After reading an article in Vet Times, I became interested in the breeding of animals and how particular breeds have certain health problems that can be life limiting
I am particularly interested in brachycephaly – having a shorter skull shape than is typical for the species. Many breeders see brachycephaly as a desirable trait and is seen particularly in dogs, such as pugs and french bulldogs.
Brachycephaly is purposely caused by breeders who want to fulfil demand for a ‘cute’ look and is becoming more common in cats and rabbits.
In cats, brachycephaly is mostly seen in breeds such as Persians and Exotic Shorthairs.
Image credit: icatcare.org
From this photograph, it is clear to see that cats suffering from this condition have a greatly shortened muzzle, compared to the typical length. The top and bottom jaw do not align correctly and the teeth and jaw are misaligned. Naturally, this causes dental problems, mouth ulcers and difficulty eating. They are also prone to skin fold infections which are painful, at best.
Rabbit breeds, such as the Netherlands Dwarf and the Lionhead, are also known to suffer from the condition:
Image credit: RWAF
As in cats the jaws of rabbits with the condition are misaligned. In rabbits, it is essential that their jaws align, so as to prevent overgrowth of the ever growing teeth. As this is not possible in brachycephalic rabbits, they are prone to lacerated mouths, abcesses, chronic pain and even death.

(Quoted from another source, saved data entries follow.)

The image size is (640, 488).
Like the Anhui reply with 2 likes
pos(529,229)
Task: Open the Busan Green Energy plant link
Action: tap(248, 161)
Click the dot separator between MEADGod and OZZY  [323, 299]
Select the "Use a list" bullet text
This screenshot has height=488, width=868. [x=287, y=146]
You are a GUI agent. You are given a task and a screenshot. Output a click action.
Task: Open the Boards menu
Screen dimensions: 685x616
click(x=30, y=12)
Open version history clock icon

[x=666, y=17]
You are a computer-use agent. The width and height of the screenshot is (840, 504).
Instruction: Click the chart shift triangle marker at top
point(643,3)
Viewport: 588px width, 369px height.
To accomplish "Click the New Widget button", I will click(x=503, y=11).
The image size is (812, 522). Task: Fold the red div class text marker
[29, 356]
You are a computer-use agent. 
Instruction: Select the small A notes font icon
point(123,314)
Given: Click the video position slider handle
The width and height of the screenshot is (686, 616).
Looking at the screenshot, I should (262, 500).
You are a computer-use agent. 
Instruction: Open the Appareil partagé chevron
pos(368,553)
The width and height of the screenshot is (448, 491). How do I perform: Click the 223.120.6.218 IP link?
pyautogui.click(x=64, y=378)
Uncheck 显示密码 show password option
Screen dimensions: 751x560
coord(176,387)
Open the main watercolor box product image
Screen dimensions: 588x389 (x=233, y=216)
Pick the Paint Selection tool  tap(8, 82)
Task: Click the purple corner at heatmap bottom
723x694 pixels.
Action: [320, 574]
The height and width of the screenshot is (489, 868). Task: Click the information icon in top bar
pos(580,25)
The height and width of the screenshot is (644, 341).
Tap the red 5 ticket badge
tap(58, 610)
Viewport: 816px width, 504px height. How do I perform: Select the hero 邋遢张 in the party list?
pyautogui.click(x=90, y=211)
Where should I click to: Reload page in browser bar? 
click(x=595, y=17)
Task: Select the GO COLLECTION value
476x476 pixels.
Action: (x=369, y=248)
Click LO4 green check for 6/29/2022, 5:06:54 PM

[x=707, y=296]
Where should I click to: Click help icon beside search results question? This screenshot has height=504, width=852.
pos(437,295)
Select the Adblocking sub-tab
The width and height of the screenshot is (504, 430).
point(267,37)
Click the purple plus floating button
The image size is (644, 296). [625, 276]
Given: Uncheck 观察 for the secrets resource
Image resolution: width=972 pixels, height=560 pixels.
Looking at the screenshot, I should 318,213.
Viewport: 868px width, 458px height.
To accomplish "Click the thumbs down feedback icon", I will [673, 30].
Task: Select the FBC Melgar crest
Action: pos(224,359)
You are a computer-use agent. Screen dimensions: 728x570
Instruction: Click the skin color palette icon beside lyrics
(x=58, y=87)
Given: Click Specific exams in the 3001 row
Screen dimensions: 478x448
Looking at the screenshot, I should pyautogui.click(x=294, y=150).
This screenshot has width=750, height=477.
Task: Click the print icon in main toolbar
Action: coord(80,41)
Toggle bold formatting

These animals also have trouble breathing and will snore in their sleep because of this. Stenotic nares (severe narrowing of nostrils) are also a symptom of brachycephaly and severely inhibit the breathing of animals with the condition. As a result, these animals tend to have sedentary lifestyles and so are more likely to become obese.
Brachycephalic animals also have distorted tear ducts and so tears and puss overflow onto their faces, making the animal very uncomfortable and blocking the animals vision.
Lop eared rabbits, though not necessarily brachycephalic, are also suffering due to inbreeding. They gain middle ear infections and cannot communicate with other rabbits properly, leading to behavioural problems.